Добавить в цитаты Настройки чтения

Страница 60 из 64



Счастливыми слезами залилась Полина, ухватив из Дарьиной сказочки больше, чем открылось в ней.

— Эт чего же, — допрашивал Прошечка, — Василий, что ль, ваш разыскал ее?

— Он самый, — пропела в ответ Дарья. — Любит он ее, вашу Катю, вот и нашел. Со дна моря достал!

— А ведь как я хотела, — всхлипывала Полина, — как хотела, чтобы Вася-то к ей посватался. Видела и сердцем чуяла, что тянутся они друг к дружке. Дак ведь этот ирод взял да толкнул ее вон к Кузьке…

— Ну, чего было, то прошло, — не очень сердито оправдывался Прошечка. — Я у Захара Палкина, большой клин брал в ентот год почти что за половинную цену.

Разговор тут пошел всякий, но удивительно было, что Прошечка не спорил, не возражал против сказанного, а принял все как должное.

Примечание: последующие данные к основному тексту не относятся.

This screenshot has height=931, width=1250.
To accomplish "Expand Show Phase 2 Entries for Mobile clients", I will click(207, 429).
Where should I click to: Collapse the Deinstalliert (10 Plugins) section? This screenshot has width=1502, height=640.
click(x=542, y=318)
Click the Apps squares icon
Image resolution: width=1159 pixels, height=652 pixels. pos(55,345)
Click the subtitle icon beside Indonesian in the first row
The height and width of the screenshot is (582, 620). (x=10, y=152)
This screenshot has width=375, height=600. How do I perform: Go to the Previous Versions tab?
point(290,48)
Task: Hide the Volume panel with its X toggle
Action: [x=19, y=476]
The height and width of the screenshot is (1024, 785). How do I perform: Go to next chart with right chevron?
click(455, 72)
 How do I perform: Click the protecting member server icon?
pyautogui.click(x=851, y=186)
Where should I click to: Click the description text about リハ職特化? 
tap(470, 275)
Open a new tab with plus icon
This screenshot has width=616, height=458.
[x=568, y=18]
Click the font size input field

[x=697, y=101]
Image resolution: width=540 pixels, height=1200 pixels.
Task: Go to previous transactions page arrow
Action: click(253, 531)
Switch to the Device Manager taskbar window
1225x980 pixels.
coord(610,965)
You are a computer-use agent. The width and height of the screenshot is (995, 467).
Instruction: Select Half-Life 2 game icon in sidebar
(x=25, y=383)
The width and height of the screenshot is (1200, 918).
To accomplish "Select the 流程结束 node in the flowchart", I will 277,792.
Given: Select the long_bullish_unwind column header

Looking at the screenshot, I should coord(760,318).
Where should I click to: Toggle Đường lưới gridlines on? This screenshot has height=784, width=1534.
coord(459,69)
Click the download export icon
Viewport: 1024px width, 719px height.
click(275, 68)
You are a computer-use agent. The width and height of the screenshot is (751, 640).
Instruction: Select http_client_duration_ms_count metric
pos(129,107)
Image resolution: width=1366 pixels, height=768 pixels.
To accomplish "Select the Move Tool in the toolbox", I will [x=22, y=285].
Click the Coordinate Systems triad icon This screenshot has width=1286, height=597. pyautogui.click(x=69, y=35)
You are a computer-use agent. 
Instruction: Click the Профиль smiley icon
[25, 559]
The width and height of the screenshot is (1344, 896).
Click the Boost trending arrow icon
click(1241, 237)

Когда же доканчивали они вторую бутылку, и вовсе сделался он каким-то смешным, на малого ребенка похожим.

Ждала. Ох, как ждала Катерина своего Васю. Как бы опять чего не случилось. Отчетливо, до мельчайших подробностей помнила она тот первый раз, когда так же вот договорились, и Вася готов был даже деда ослушаться, ежели не согласится, но забрать ее отсюда в любом случае. Вроде бы никаких преград не осталось на их пути к объединению.

Нашлась непреодолимая преграда — война грянула! И ведь уехал-то он тогда всего на два-три денька. Теперь нет его целую неделю, а время такое ненадежное! Неотступно сидела она у окна и редко на вязанье оглядывалась — улицу под прицелом держала. Довязать оставалось ей последний воротничок, а вернее, уголок один. Да и унести бы сразу: неловко при Васе в тот дом развеселый наведаться.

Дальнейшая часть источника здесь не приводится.